Mentre per la celebrazione del doppio successo dello scorso novembre a Malaga delle nazionali di Billie Jean King Cup e della Coppa Davis al Centrale del Foro Italico utilizzerà il tunnel sotterraneo. Infine, sempre sul Centrale, l’allenamento con Jiri Lehecka, fissato alle ore 19, al quale assisteranno circa 10mila spettatori in possesso del biglietto ground. Un ‘Sinner day’ che lo vedrà assoluto protagonista e che sarà anche l’occasione per il primo vero bagno di folla. Ma sarà solo il primo dei giorni che l’azzurro vivrà nella Capitale tra misure di sicurezza al top per garantire la sua privacy e consentire comunque l’affetto del pubblico.

L’azzurro soggiornerà in un noto hotel di lusso romano, non distante dal Foro Italico per evitare lo stress del traffico romano, dove avrà la possibilità di usufruire, qualora servisse, di un campo da tennis e di una piscina con palestra per allenarsi, oltre a un servizio di sicurezza studiato ad hoc per lui.

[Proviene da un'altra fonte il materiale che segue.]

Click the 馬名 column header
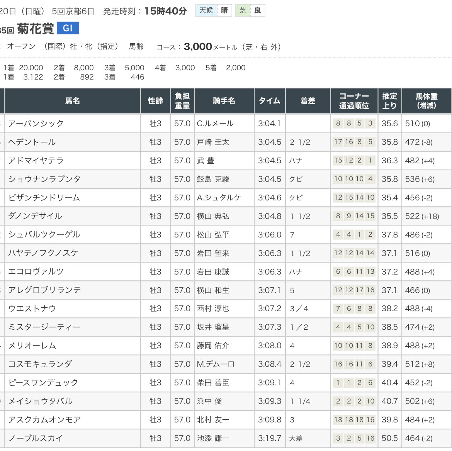The width and height of the screenshot is (452, 451). (72, 101)
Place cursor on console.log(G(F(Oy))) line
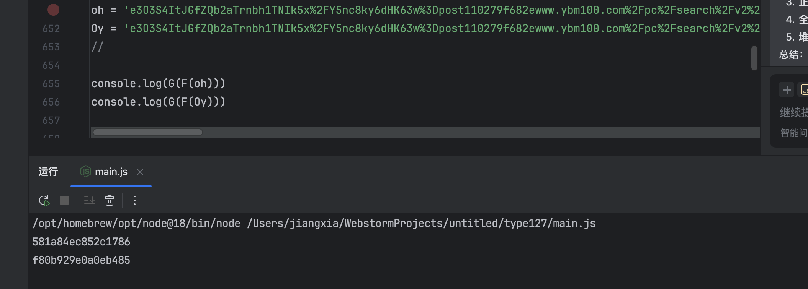 tap(158, 102)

Tutti i tennisti, infatti, hanno una security quando escono dai percorsi prestabiliti per i giocatori, ma nel caso suo sarà implementata, permettendogli così di muoversi in tranquillità mentre, dentro l’area del torneo la sicurezza ha già studiato mappe e strade che l’azzurro percorrerà.

Sinner, inoltre, avrà a disposizione un autista per gli spostamenti (durante i tornei però evita le uscite, potrebbe concedersi una cena solo in questi primissimi giorni, poi solo relax tra carte e playstation) e potrà beneficiare anche di una lounge riservata all’interno degli Internazionali; una misura prevista in passato anche per Novak Djokovic e ora riservata al campione italiano per permettergli di concentrarsi solo sul campo senza avere distrazioni esterne. Perché l’obiettivo, per Sinner, rimane sempre e solo il risultato del campo dove, nonostante il periodo di inattività, si presenta da numero 1 al mondo. Una prima assoluta per il Masters romano. Serviva Sinner, con la speranza di riuscire a conquistare quel titolo in singolare maschile che l’Italia non ha più raggiunto dal 1976, firmato allora da Adriano Panatta.